On this episode you will learn:

✔︎ How the brain learns to read.

✔︎ Why it’s so important that our children/students learn to read by 3rd grade.

✔︎ Strategies that you can use today to accelerate reading with your emergent bilingual students, or struggling readers.

Welcome back to the Neuroscience Meets Social and Emotional Learning Podcast for BRAIN FACT FRIDAY and EPISODE #182 on “Accelerating Literacy: Understanding How the Brain Learns to Read”

For those new, or returning guests, welcome! I’m Andrea Samadi, author, and educator from Toronto, Canada, now in Arizona, and like many of you listening, have been fascinated with learning and understanding the science behind high performance strategies that we can use to improve our productivity in our schools, our sports, and workplace environments.

For this week’s Brain Fact Friday, I’m deep in the middle of preparing for a presentation with Assistant Superintendent Greg Wolcott[ii], and his Learning Abilities Summit. If you are an educator, looking for new ideas and strategies for your students, please do visit his Summit page to learn more.[iii]  For a reasonable cost, he offers training for educators that’s available virtually, from people around the country who share their expertise to accelerate learning for your students. I highly recommend following these Summits and offering them to your staff for professional development.

As an educational consultant, I first began making the connection with how the brain impacts learning back in 2014 and began creating presentations around what I was learning years before I had launched this podcast. One project was with an educational publisher who asked me to create a whitepaper on how ELL (English Language Learners or our Emergent Bilingual) students learn to read. This was right in the middle of watching my youngest daughter struggle with learning to read in 1st grade (she’s now in 5th grade struggles much less) but as we begin, I have to say that I have not only taught these strategies to educators, and created training materials with them, but have personally used them with my own daughter as learning to read is not only a challenge for our ELL students, but many English speaking students as well.

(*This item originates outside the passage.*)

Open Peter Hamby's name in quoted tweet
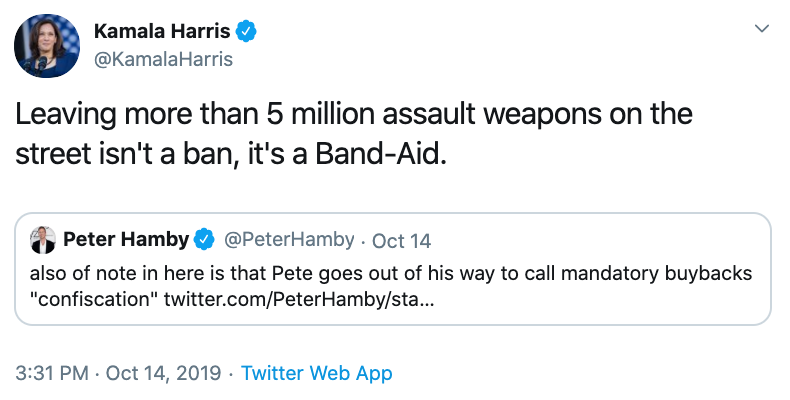The image size is (790, 400). click(126, 240)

Before I offer some of the strategies, I discovered in my research to create this whitepaper to accelerate literacy, I think it’s always important to dig deeper into “the why” behind looking for solutions to the most common challenges our students are facing when learning to read. We know that every child learns at their own pace, but there are important metrics to notice with reading and I did ask Dr. Daniel Ansari, Professor and Canada Research Chair in Developmental Cognitive Neuroscience and Learning about these benchmarks when it comes to numeracy and math on our interview #138[iv] this past summer. If you want to review the important metrics he suggests for math, please do revisit his interview by looking at the references in the show notes. But getting back to literacy—I want to share some statistics (and these are US statistics for our international listeners) but you will get the point no matter where you are listening to this podcast. I’m sure it wouldn’t shock you to know the problems that illiteracy is causing in America (and internationally) but if we dig just a bit deeper, did you know that:

  • 2/3 of students who cannot read proficiently by the end of 4th grade will end up in jail or on welfare. Over 70% of America’s inmates cannot read above a 4th grade level.
  • 1 in 4 children in America grow up without learning how to read at all.
  • Students who don’t read proficiently by the 3rd grade are 4 times likelier to drop out of school.
  • Nearly 85% of the juveniles who face trial in the juvenile court system are functionally illiterate, proving that there is a close relationship between illiteracy and crime. More than 60% of all inmates are functionally illiterate.
  • In 2013, Washington, D.C. was ranked the most literate American city for the third year in a row, with Seattle and Minneapolis close behind.
  • Long Beach, CA was ranked the country’s most illiterate city, followed by Mesa, AZ, and Aurora, CO.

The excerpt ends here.